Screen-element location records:
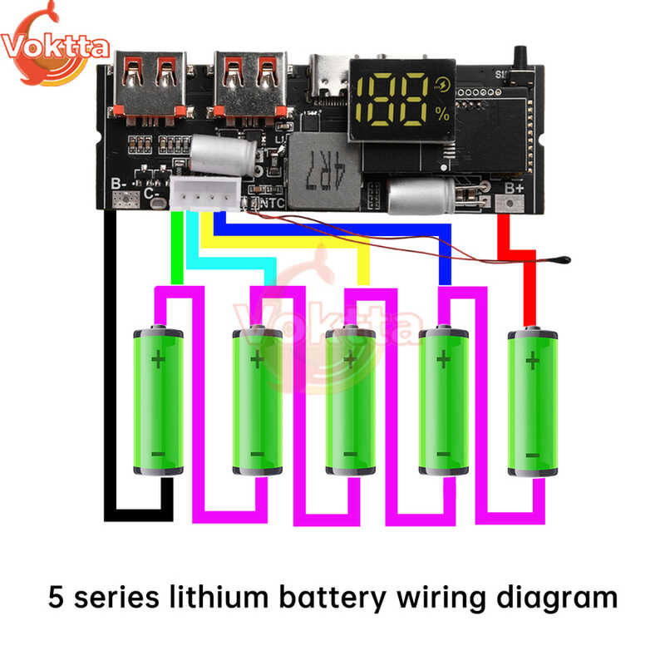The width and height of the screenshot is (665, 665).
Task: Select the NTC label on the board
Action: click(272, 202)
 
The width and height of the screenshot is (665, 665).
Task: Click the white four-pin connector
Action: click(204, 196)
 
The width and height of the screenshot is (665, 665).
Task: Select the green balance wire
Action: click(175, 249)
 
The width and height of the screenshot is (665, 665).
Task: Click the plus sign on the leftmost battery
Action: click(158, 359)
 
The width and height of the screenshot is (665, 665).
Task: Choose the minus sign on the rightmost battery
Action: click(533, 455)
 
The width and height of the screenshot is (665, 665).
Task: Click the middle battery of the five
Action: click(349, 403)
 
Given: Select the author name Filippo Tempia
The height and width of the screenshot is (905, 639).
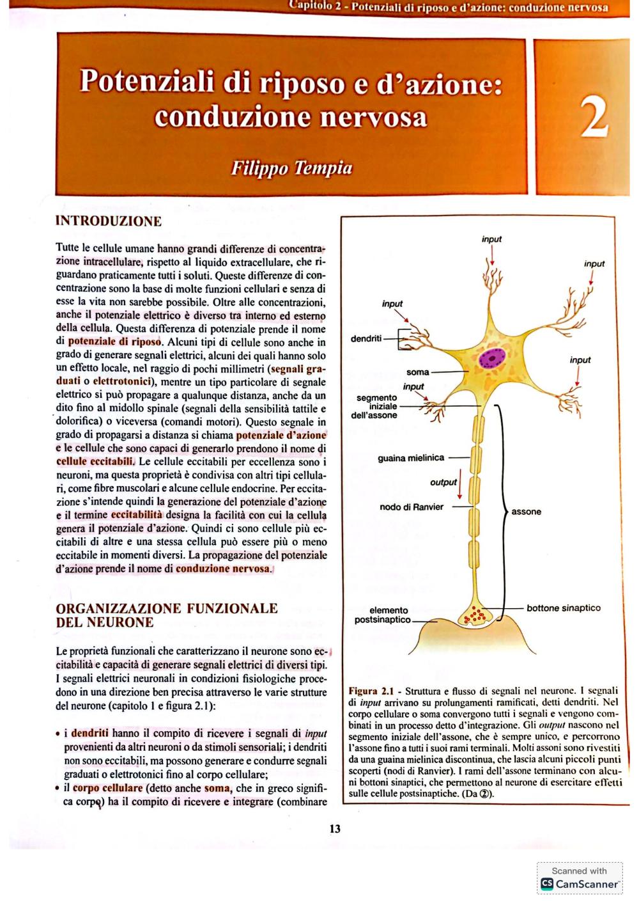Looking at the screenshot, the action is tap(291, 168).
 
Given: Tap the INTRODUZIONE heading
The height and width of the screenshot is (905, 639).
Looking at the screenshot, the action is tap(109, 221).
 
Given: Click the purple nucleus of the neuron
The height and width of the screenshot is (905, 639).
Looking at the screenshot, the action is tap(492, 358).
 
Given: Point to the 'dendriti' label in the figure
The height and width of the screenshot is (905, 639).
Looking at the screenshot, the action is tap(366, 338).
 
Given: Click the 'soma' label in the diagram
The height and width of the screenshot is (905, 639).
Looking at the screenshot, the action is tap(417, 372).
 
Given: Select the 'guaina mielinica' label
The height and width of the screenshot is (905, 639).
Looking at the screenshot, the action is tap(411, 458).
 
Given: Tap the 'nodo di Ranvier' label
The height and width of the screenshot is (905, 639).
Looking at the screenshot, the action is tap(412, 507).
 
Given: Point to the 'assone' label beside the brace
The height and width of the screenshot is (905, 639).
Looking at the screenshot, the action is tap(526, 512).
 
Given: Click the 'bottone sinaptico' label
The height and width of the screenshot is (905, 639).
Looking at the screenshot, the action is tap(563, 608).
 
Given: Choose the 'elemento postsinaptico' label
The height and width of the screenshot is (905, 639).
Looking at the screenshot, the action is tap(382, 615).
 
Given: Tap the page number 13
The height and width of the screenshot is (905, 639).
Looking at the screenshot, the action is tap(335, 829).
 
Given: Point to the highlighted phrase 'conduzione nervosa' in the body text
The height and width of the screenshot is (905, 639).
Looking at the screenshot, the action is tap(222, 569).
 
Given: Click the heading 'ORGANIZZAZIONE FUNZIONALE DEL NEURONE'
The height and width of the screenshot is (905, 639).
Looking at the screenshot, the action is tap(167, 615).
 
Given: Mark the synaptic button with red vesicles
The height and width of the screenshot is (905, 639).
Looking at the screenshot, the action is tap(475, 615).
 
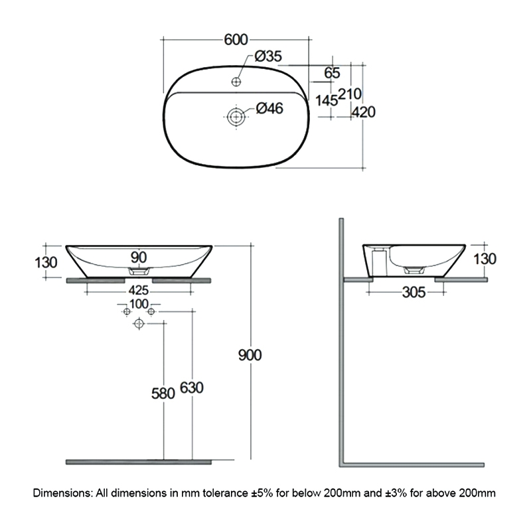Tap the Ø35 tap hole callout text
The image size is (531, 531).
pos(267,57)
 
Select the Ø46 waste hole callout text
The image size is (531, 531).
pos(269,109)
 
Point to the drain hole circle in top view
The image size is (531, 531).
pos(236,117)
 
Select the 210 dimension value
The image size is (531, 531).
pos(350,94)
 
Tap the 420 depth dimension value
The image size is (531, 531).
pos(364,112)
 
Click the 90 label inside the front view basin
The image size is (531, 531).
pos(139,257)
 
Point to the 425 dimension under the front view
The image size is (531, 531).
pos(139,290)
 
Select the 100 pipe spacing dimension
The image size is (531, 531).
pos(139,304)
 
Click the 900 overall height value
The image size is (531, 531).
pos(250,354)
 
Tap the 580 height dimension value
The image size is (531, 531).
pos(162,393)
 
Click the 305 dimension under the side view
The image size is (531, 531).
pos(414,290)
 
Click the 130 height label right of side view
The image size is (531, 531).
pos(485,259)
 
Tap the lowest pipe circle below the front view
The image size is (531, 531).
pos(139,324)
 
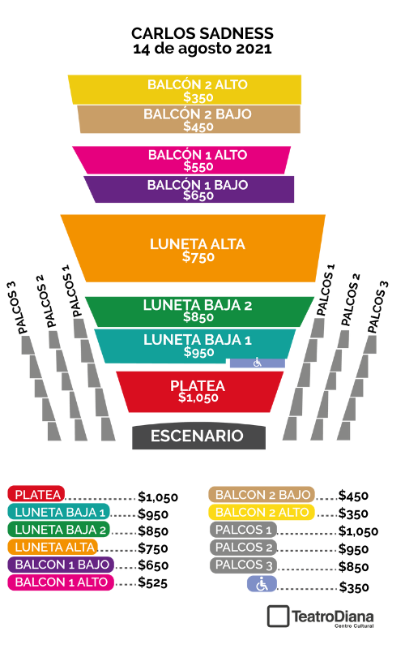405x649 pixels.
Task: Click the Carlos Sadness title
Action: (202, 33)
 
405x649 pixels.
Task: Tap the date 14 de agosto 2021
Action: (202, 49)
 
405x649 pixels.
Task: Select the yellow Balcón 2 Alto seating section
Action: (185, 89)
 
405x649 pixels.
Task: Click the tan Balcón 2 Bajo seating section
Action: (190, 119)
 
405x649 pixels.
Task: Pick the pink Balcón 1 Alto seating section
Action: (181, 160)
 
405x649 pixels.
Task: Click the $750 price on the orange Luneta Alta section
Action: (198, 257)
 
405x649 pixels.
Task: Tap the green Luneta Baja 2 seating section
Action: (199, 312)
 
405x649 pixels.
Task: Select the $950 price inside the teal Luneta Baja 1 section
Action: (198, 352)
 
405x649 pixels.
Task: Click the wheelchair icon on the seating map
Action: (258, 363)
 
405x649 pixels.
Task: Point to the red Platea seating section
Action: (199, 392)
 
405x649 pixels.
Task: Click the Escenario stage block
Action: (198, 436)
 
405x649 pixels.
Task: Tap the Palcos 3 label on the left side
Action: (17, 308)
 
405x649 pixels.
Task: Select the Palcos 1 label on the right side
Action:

AIM OF THE EXERCISE: Repeat all the entries above word for word, leaving out the pictures.

OUTPUT FOR THIS TASK:
The width and height of the screenshot is (665, 665).
Task: Select the NTC label on the board
Action: click(272, 202)
 
The width and height of the screenshot is (665, 665).
Task: Click the white four-pin connector
Action: click(204, 196)
 
The width and height of the screenshot is (665, 665).
Task: Select the green balance wire
Action: click(175, 249)
 
The width and height of the screenshot is (665, 665).
Task: Click the plus sign on the leftmost battery
Action: click(158, 359)
 
The width and height of the screenshot is (665, 665).
Task: Choose the minus sign on the rightmost battery
Action: click(533, 455)
 
The width and height of the screenshot is (665, 665).
Task: Click the middle battery of the five
Action: click(349, 403)
 
Given: Select the author name Filippo Tempia
The height and width of the screenshot is (905, 639).
Looking at the screenshot, the action is tap(291, 168).
 
Given: Tap the INTRODUZIONE heading
The height and width of the screenshot is (905, 639).
Looking at the screenshot, the action is tap(109, 221).
 
Given: Click the purple nucleus of the neuron
The height and width of the screenshot is (905, 639).
Looking at the screenshot, the action is tap(492, 358).
 
Given: Point to the 'dendriti' label in the figure
The height and width of the screenshot is (905, 639).
Looking at the screenshot, the action is tap(366, 338).
 
Given: Click the 'soma' label in the diagram
The height and width of the screenshot is (905, 639).
Looking at the screenshot, the action is tap(417, 372).
 
Given: Select the 'guaina mielinica' label
The height and width of the screenshot is (905, 639).
Looking at the screenshot, the action is tap(411, 458).
 
Given: Tap the 'nodo di Ranvier' label
The height and width of the screenshot is (905, 639).
Looking at the screenshot, the action is tap(412, 507).
 
Given: Point to the 'assone' label beside the brace
The height and width of the screenshot is (905, 639).
Looking at the screenshot, the action is tap(526, 512).
 
Given: Click the 'bottone sinaptico' label
The height and width of the screenshot is (905, 639).
Looking at the screenshot, the action is tap(563, 608).
 
Given: Choose the 'elemento postsinaptico' label
The height and width of the screenshot is (905, 639).
Looking at the screenshot, the action is tap(382, 615).
 
Given: Tap the page number 13
The height and width of the screenshot is (905, 639).
Looking at the screenshot, the action is tap(335, 829).
 
Given: Point to the highlighted phrase 'conduzione nervosa' in the body text
The height and width of the screenshot is (905, 639).
Looking at the screenshot, the action is tap(222, 569).
 
Given: Click the heading 'ORGANIZZAZIONE FUNZIONALE DEL NEURONE'
The height and width of the screenshot is (905, 639).
Looking at the screenshot, the action is tap(167, 615).
 
Given: Mark the synaptic button with red vesicles
The height and width of the screenshot is (905, 639).
Looking at the screenshot, the action is tap(475, 615).
 
Tap the Ø35 tap hole callout text
The image size is (531, 531).
pos(267,57)
 
Select the Ø46 waste hole callout text
The image size is (531, 531).
pos(269,109)
 
Point to the drain hole circle in top view
The image size is (531, 531).
pos(236,117)
 
Select the 210 dimension value
The image size is (531, 531).
pos(350,94)
 
Tap the 420 depth dimension value
The image size is (531, 531).
pos(364,112)
 
Click the 90 label inside the front view basin
The image size is (531, 531).
pos(139,257)
 
Point to the 425 dimension under the front view
The image size is (531, 531).
pos(139,290)
 
Select the 100 pipe spacing dimension
The image size is (531, 531).
pos(139,304)
 
Click the 900 overall height value
The image size is (531, 531).
pos(250,354)
 
Tap the 580 height dimension value
The image size is (531, 531).
pos(162,393)
 
Click the 305 dimension under the side view
The image size is (531, 531).
pos(414,290)
 
Click the 130 height label right of side view
The image size is (531, 531).
pos(485,259)
 
Tap the lowest pipe circle below the front view
The image size is (531, 531).
pos(139,324)
 
405x649 pixels.
Task: Click the Carlos Sadness title
Action: (202, 33)
 
405x649 pixels.
Task: Tap the date 14 de agosto 2021
Action: (202, 49)
 
405x649 pixels.
Task: Select the yellow Balcón 2 Alto seating section
Action: (185, 89)
 
405x649 pixels.
Task: Click the tan Balcón 2 Bajo seating section
Action: (190, 119)
 
405x649 pixels.
Task: Pick the pink Balcón 1 Alto seating section
Action: (181, 160)
 
405x649 pixels.
Task: Click the $750 price on the orange Luneta Alta section
Action: (198, 257)
 
405x649 pixels.
Task: Tap the green Luneta Baja 2 seating section
Action: (199, 312)
 
405x649 pixels.
Task: Select the $950 price inside the teal Luneta Baja 1 section
Action: (198, 352)
 
405x649 pixels.
Task: Click the wheelchair icon on the seating map
Action: (258, 363)
 
405x649 pixels.
Task: Point to the red Platea seating section
Action: (199, 392)
 
405x649 pixels.
Task: Click the Escenario stage block
Action: (198, 436)
 
405x649 pixels.
Task: Tap the Palcos 3 label on the left side
Action: (17, 308)
 
405x649 pixels.
Task: Select the Palcos 1 label on the right side
Action:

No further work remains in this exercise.